> Exercise aim
The following data has a line with "Decor & Pillows (475, 120)" and a line with "PRIVACY POLICY (450, 701)". Write out exactly those lines and all the lines between them.
Provided records: Begin
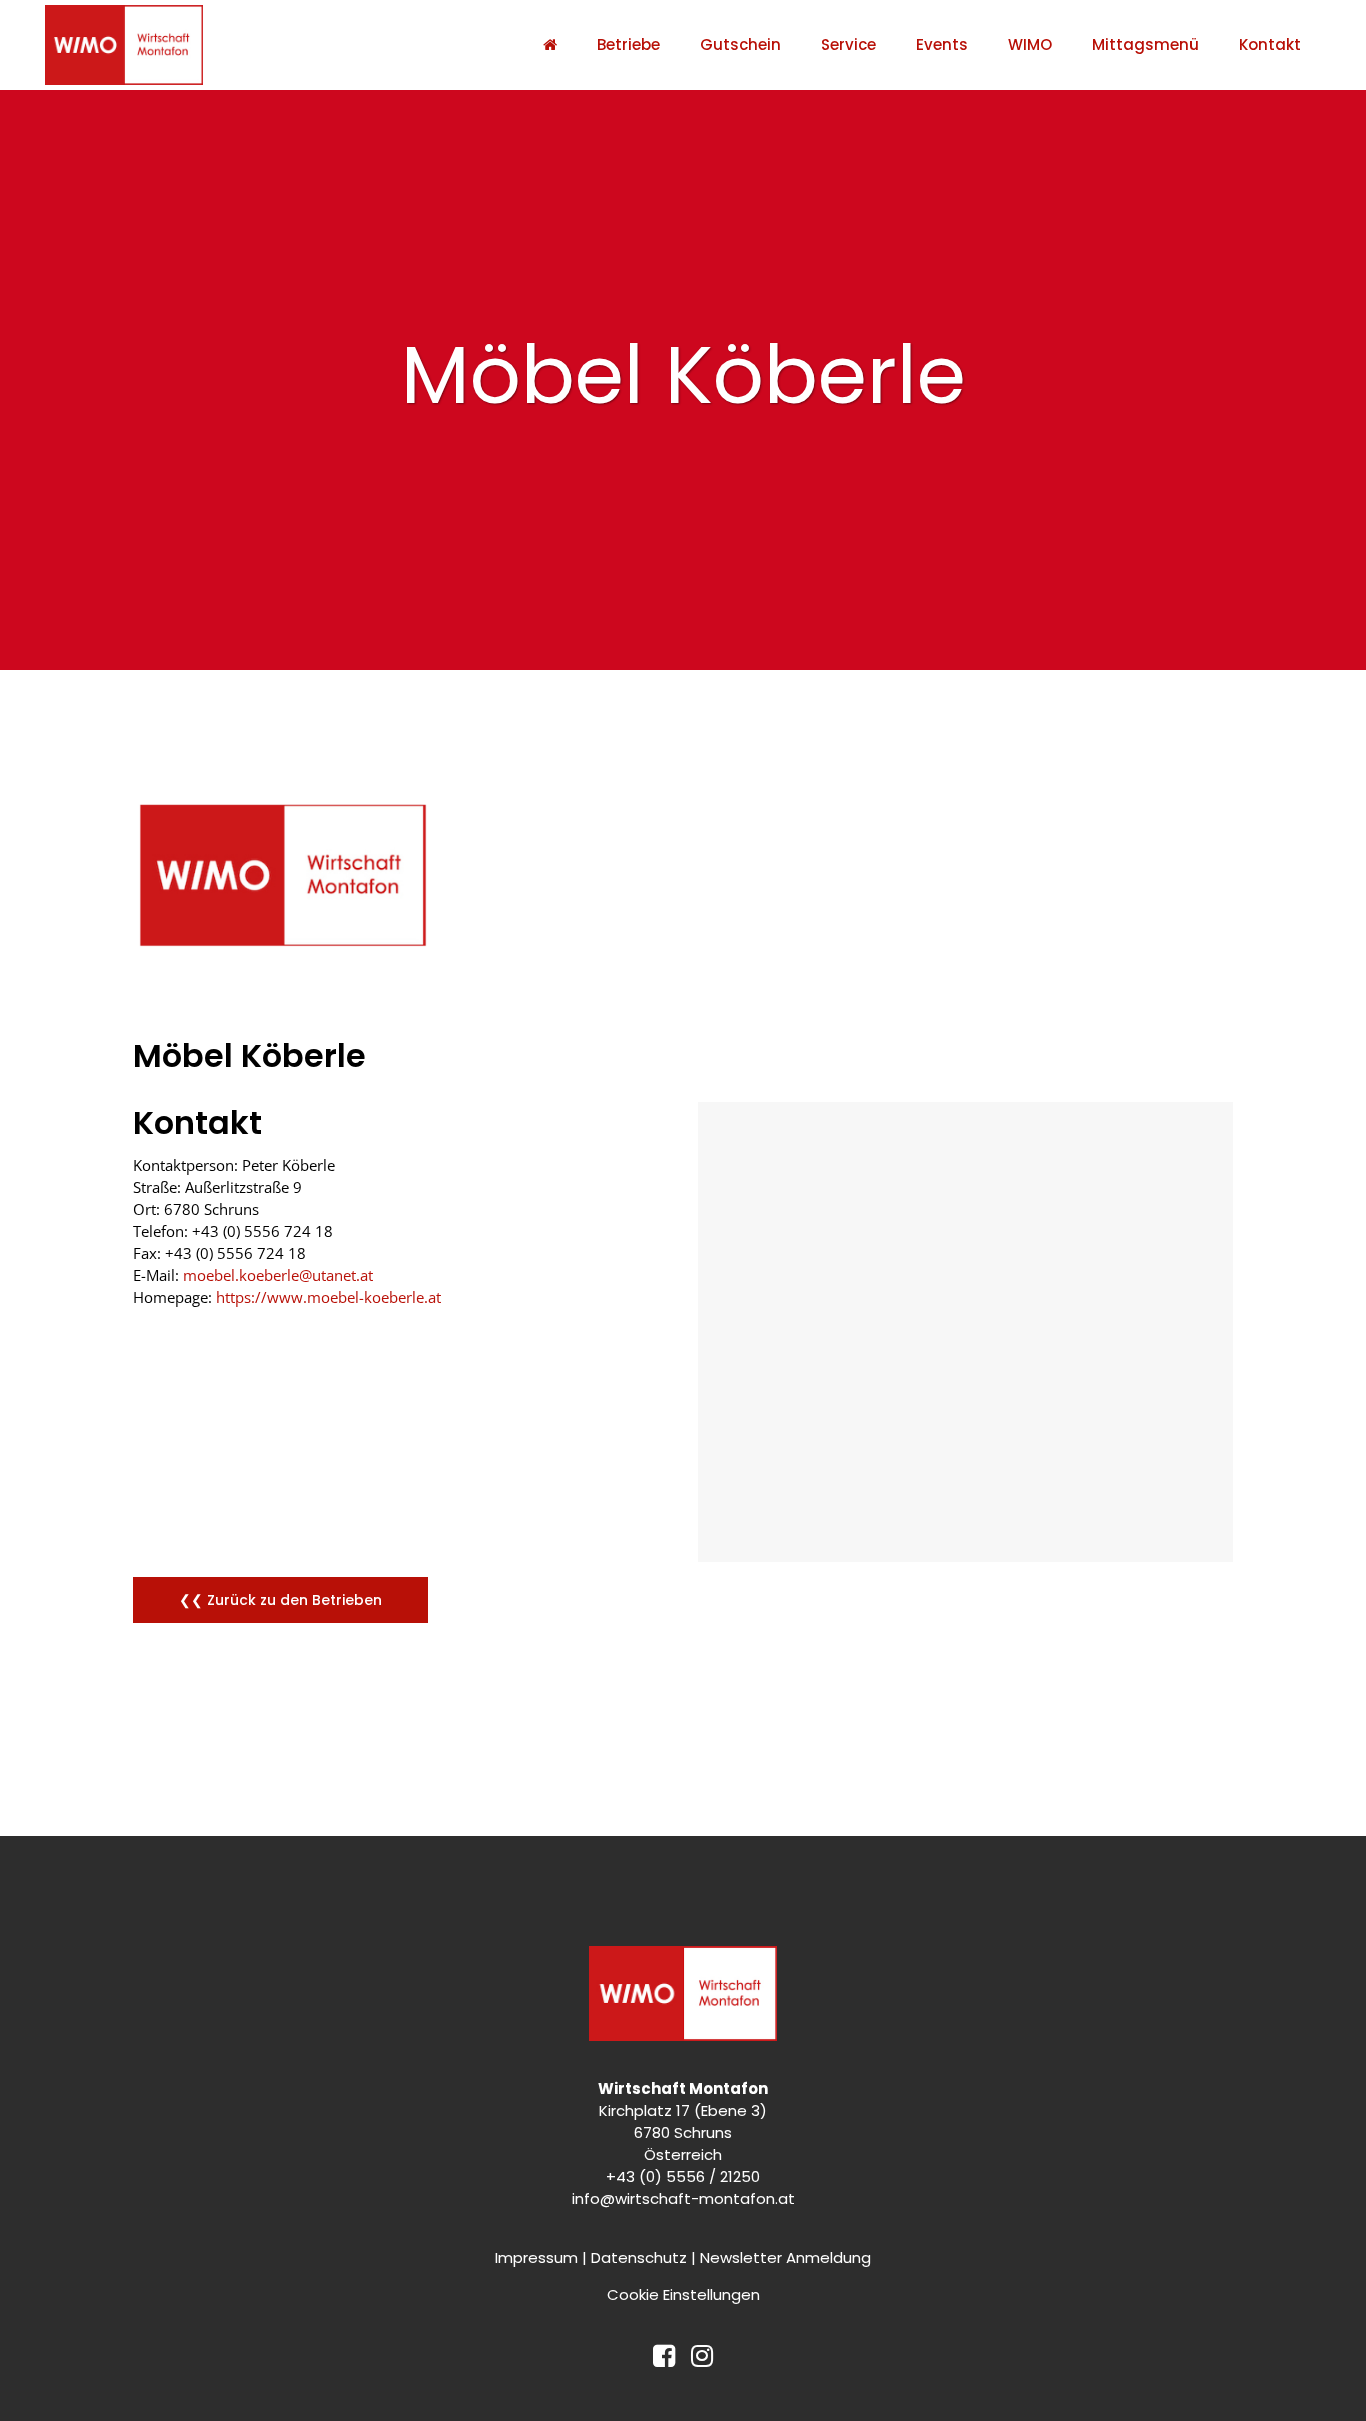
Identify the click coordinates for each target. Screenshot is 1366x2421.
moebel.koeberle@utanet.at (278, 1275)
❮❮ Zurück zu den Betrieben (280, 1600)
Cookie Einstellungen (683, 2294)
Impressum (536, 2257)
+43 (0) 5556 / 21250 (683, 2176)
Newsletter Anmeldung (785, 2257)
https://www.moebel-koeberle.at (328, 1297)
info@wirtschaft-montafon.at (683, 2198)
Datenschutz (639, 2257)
Provided records: End
Provided records: Begin
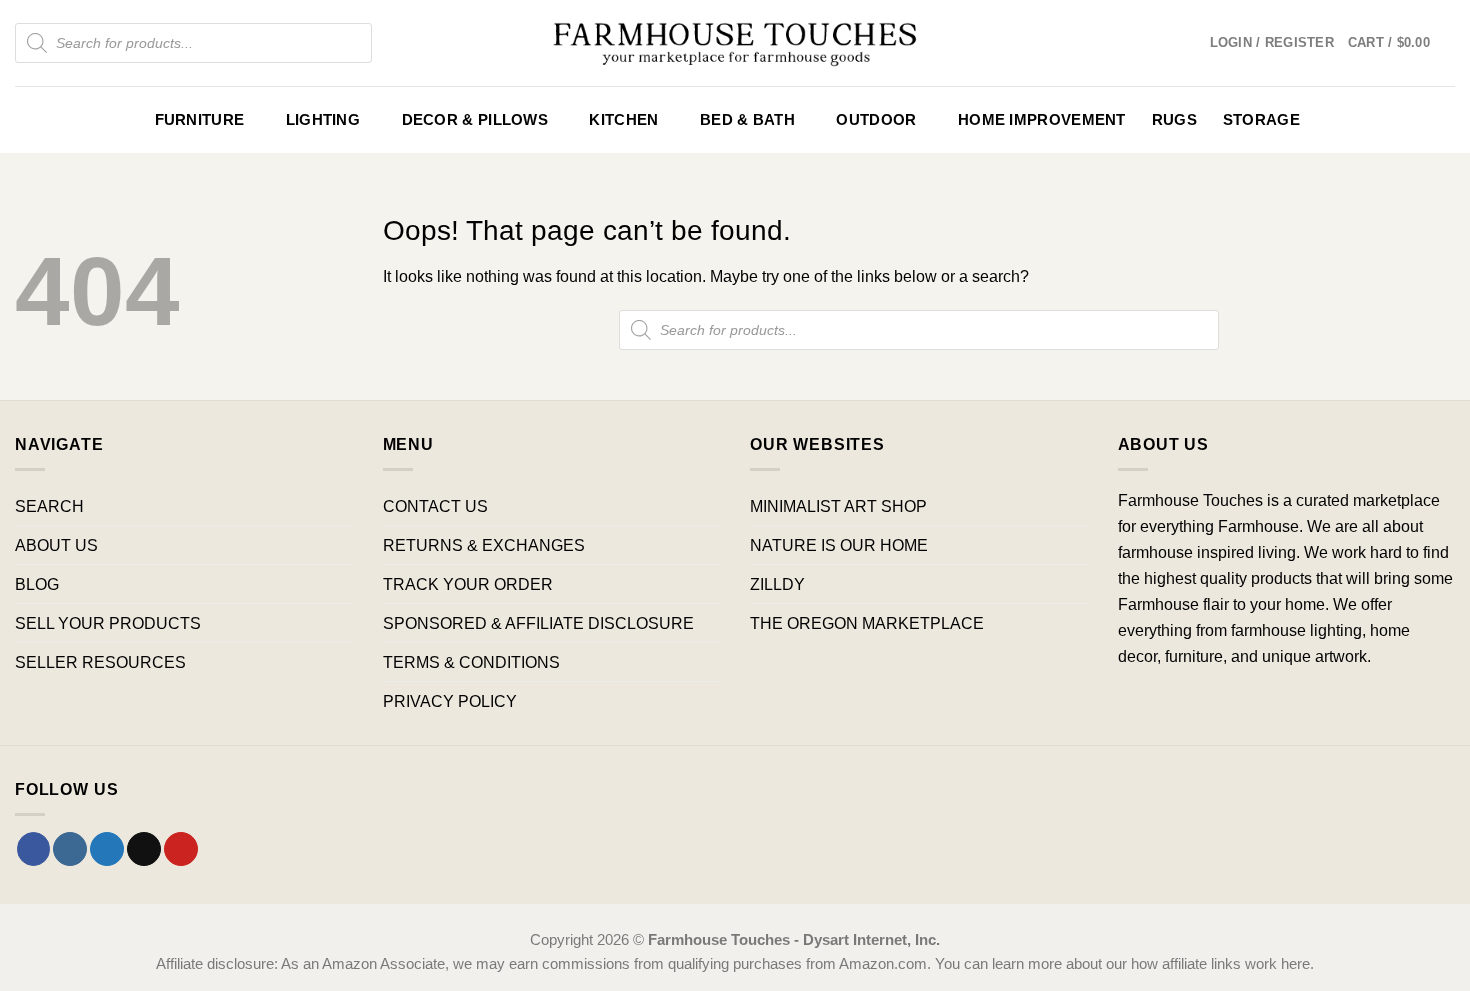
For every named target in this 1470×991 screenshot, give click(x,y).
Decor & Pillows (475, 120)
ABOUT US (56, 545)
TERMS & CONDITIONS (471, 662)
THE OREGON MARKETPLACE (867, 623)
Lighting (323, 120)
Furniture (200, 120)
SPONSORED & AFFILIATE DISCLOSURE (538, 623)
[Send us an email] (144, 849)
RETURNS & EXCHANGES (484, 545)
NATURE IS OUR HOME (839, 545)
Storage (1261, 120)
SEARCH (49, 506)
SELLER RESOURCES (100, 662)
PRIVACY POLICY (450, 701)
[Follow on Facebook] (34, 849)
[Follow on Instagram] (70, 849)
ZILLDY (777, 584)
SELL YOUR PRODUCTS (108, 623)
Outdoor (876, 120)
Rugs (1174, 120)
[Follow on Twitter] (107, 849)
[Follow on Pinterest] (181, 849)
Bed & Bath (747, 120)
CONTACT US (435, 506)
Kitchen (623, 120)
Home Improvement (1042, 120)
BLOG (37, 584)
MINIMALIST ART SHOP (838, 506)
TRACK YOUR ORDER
Provided records: End
> Solution to this exercise
Decor & Pillows (475, 120)
ABOUT US (56, 545)
TERMS & CONDITIONS (471, 662)
THE OREGON MARKETPLACE (867, 623)
Lighting (323, 120)
Furniture (200, 120)
SPONSORED & AFFILIATE DISCLOSURE (538, 623)
[Send us an email] (144, 849)
RETURNS & EXCHANGES (484, 545)
NATURE IS OUR HOME (839, 545)
Storage (1261, 120)
SEARCH (49, 506)
SELLER RESOURCES (100, 662)
PRIVACY POLICY (450, 701)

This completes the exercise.